## PROVIDED TEXT:
+ + +

Coming into this class I have taken a number of stats classes, so I was fairly familiar with some of the statistical concepts (however, I learned about some of them much more in depth such as how certain equations are derived).
However, I had 0 coding experience coming in. I remember stressing the night the second discussion was due because I could not figure out how to plot a dot plot for the life of me, and when I finally figured it out I could not get a trend line. Fast forward about 14 weeks and I am lifetimes better at R. I feel very confident in a lot of the fundamental packages such as dpylr, ggplot, tidyverse, to name a few. I am able to create a much neater R-Markdown file.
I feel very confident in basic data cleaning and manipulation, trying to improve on those skills in many of my later discussion posts.
I felt as if I grew a patience for coding. At the beginning I was trying to rush through it, and often got frustrated at debugging. Now I enjoy solving problems with my code and I find it very rewarding when something works. I am much better at reading code, function definitions, and believe I am prepared for the next steps in the data analytics program. 4 months ago if you had told me the improvement I experienced I would not have believed you.
I tried to push myself in the Discussions, making many of my posts sports related (as that is my dream industry to perform some data analytics in). Doing this made a lot of the assignments fun and interesting for me, and I encourage you all to take the extra time to work on datasets that interest you! It really does pay off!
I truly thank you Professor Sharma for leading the way and being an amazing teacher. I hope our paths cross again! You have unlocked a lot of potential I was not aware I had and you were nothing short of amazing all semester long. And to all my classmates that helped me improve week to week from their discussion posts and feedback on my code I very much appreciate you all and wish you nothing but the best going forward!
It was very nice to see a core group of the class get closer as the semester goes on. I feel I have a solid group of peers that I hope to stay in touch with in future classes and beyond BC.
This has been one of the most rewarding classes I have ever taken, and I was very happy to be a part of it.
-R

+ + +

## RECORDED DATA:
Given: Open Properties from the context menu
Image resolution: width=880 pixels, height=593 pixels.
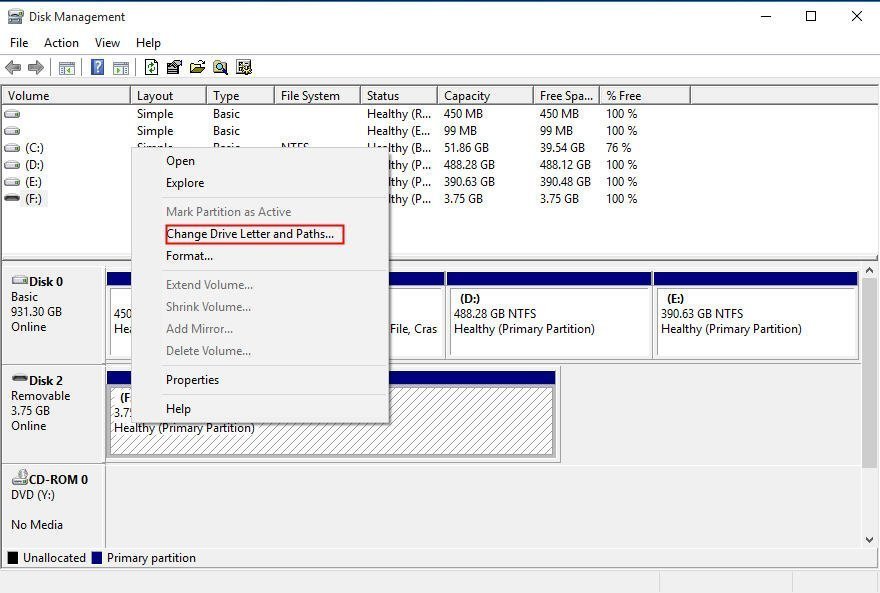Looking at the screenshot, I should [192, 379].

+ + +

## STATED PROBLEM 1:
Name every R package the course reflection mentions.
## STATED PROBLEM 2:
Using the course reflection, answer each question briefly:
(a) How much coding experience did the writer have when starting the class?
(b) Which industry does the writer call a dream industry for data analytics?
(c) Which professor does the writer thank?
The material has no connection to the course reflection.

## EXERCISE OUTPUT 1:
dpylr, ggplot, tidyverse

## EXERCISE OUTPUT 2:
(a) None (0 coding experience).
(b) Sports.
(c) Professor Sharma.